Page MenuHomePhabricator

remove old puppet certificates from puppet master
Closed, ResolvedPublic

Description

I recent alert for expiring puppet certificates triggered for a host (dbstore2001.codfw.wmnet) which has been decommissioned for a long time. This is likely host that where decommissioned before the current decommissioning scripts which force a puppet clean.

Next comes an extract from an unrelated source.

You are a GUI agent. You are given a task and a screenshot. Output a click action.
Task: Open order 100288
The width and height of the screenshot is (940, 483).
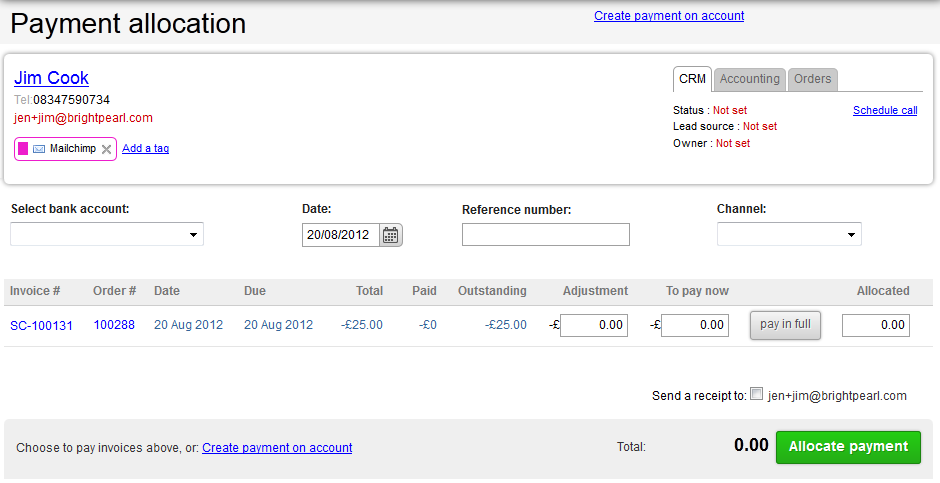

As such we should manually remove any certs for host that no longer exist.

Event Timeline

jbond triaged this task as Medium priority.Aug 4 2022, 10:29 AM
jbond created this task.

for this i used the following script run from a cumin host. puppet_hosts was generated on the puppet masters with ls -1 /var/lib/puppet/server/ssl/ca/signed | sed 's/\.pem$//' > puppet_hosts

from pathlib import Path
from spicerack import Spicerack
from spicerack.netbox import NetboxHostNotFoundError
spicerack = Spicerack(verbose=False)

for host in Path('puppet_hosts').read_text().splitlines():
    if host.endswith('discovery.wmnet') or host.startswith('_etcd-server-ssl'):
        continue
    host = host.split('.')
    if len(host) > 1 and host[1] == 'svc':
        continue
    try:
        nb_host = spicerack.netbox_server(host[0])
    except NetboxHostNotFoundError:
        print('.'.join(host))

from the scripot above we get the following list

db2051.codfw.wmnet - T230778
db2057.codfw.wmnet - T230394
db2063.codfw.wmnet - T230704
kafka1001.eqiad.wmnet - T121553
kafka1002.eqiad.wmnet - T121553
kafka1003.eqiad.wmnet
kafka2001.codfw.wmnet
kafka2002.codfw.wmnet
kafka2003.codfw.wmnet
mw1259.eqiad.wmnet - T187466
mw1260.eqiad.wmnet - T187466
orespoolcounter1002.eqiad.wmnet

We also had the following certs which look strange
contint.wikimedia.org
default-staging-certificate.wmnet
istio-egressgateway.istio-system.svc.cluster.local
kafka_broker_kafka-jumbo1001
kafka_broker_kafka-jumbo1002
kafka_broker_kafka-jumbo1003
kafka_broker_kafka-jumbo1004
kafka_broker_kafka-jumbo1005
kafka_broker_kafka-jumbo1006
kafka_client_test1
kafka_fundraising_client
kafka_jumbo_broker
kafka_jumbo-eqiad_broker
kafka_logging-codfw_broker
kafka_logging-eqiad_broker
kafka_main-codfw_broker
kafka_main-eqiad_broker
kafka_mirror_maker
kafka_test-eqiad_broker
kserve-webhook-server-service.kserve.svc.cluster.local
labtest-puppetmaster.wikimedia.org
ldap.wikimedia.org
puppet.pem.expired
purged
query-preview.wikidata.org
restbase-test2003.codfw.wmnet.pem.expired
swift_codfw
swift_eqiad
tegola-vector-tiles
varnishkafka
yarn.wikimedia.org

This is likely host that where decommissioned before the current decommissioning scripts which force a puppet clean.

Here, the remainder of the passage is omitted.